During our visit to Brick Fest Live at New York Hall of Science (NYSCI), we had a chance to preview Connected Worlds, an exciting and groundbreaking new exhibition on environmental sustainability. Connected Worlds is an amazing exhibit!
Note: As media, I received a preview the exhibit. No other compensation was received. Views expressed are always 100% my own.
Found in NYSCI’s iconic Great Hall, Connected Worlds is a fully immersive, digitally interactive experience where visitors can explore the interconnectedness of different environments, learn about the importance of keeping systems in balance, and see how individual and collective actions can have widespread impact.
“Connected Worlds reflects what NYSCI is all about – a playful hands-on activity, a focus on problem-solving, and deep engagement with a topic. Connected Worlds gives visitors confidence in their ability to effect change, and empowers them within a larger environment,” said Margaret Honey, president and CEO of NYSCI.

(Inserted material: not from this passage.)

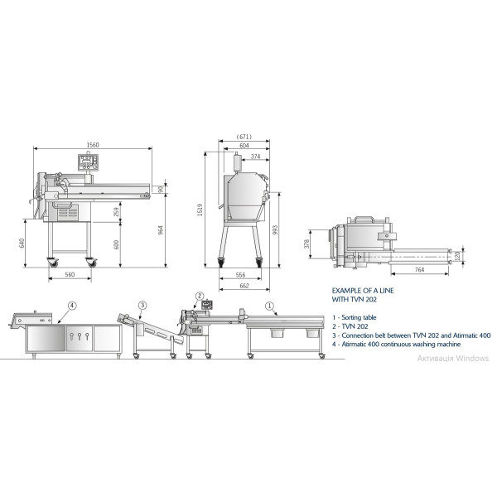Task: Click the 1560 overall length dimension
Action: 93,145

Connected Worlds features gesture-based technologies that project images onto seven massive screens. Six of the screens are more than 14 feet tall and one screen, which shows a digital waterfall, is 38 feet tall. The screens show six different, but interconnected, environments – desert, mountain valley, plains, reservoir, jungle and wetlands – each with their own unique trees, plants and creatures, but sharing common resources, such as water and weather patterns.
A central reservoir, which is fed by the waterfall and supplies water to the six environments, is projected on the floor, covering approximately 2,300 square feet.
One of the interactive features that impressed me about Connected Worlds is that kids (or adults) can interact with animated creatures, plants, trees and other objects, just making a gesture or doing a specific movement.
In one environment, my son learned about the importance of making sure this sea slug had water. He was also able to "tickle" the slug, which reacted and changed it's color. It was fun to see.
In another panel environment, my son learned how to plant a tree. The tree he planted grew quickly and then he learned how that tree affected it's environment. It provided food for the animals, who came into the environment and then they caused other changes.
Visitors in the Connected Worlds can use other simple gestures to plant seeds, harvest trees, and create clouds. All these changes determine the health of the environments, which influence which creatures and plants thrive or decline.
A result of a collaboration between NYSCI and Design I/O and a team of others, Connected Worlds is the largest, most complex responsive environment ever created for a museum.
“The responsiveness of the exhibition is accomplished through a number of technologies,” says Stephen Uzzo, vice president of science and technology at NYSCI. “Although visitors will not be aware of the technologies needed to make Connected Worlds come to life, the ability of the exhibition to respond to visitors’ actions in real-time creates the playfulness and interactivity that is at the heart of the experience.”
The exhibition’s simulated environments create continuously changing experiences for visitors through the use of cutting-edge technologies – location tracking, gesture sensing and global environmental and social databases. Other new and emerging technologies will be integrated as appropriate.
Connected Worlds opened on June 27, 2015 and will be a ongoing exhibit. It's free with NYSCI admission.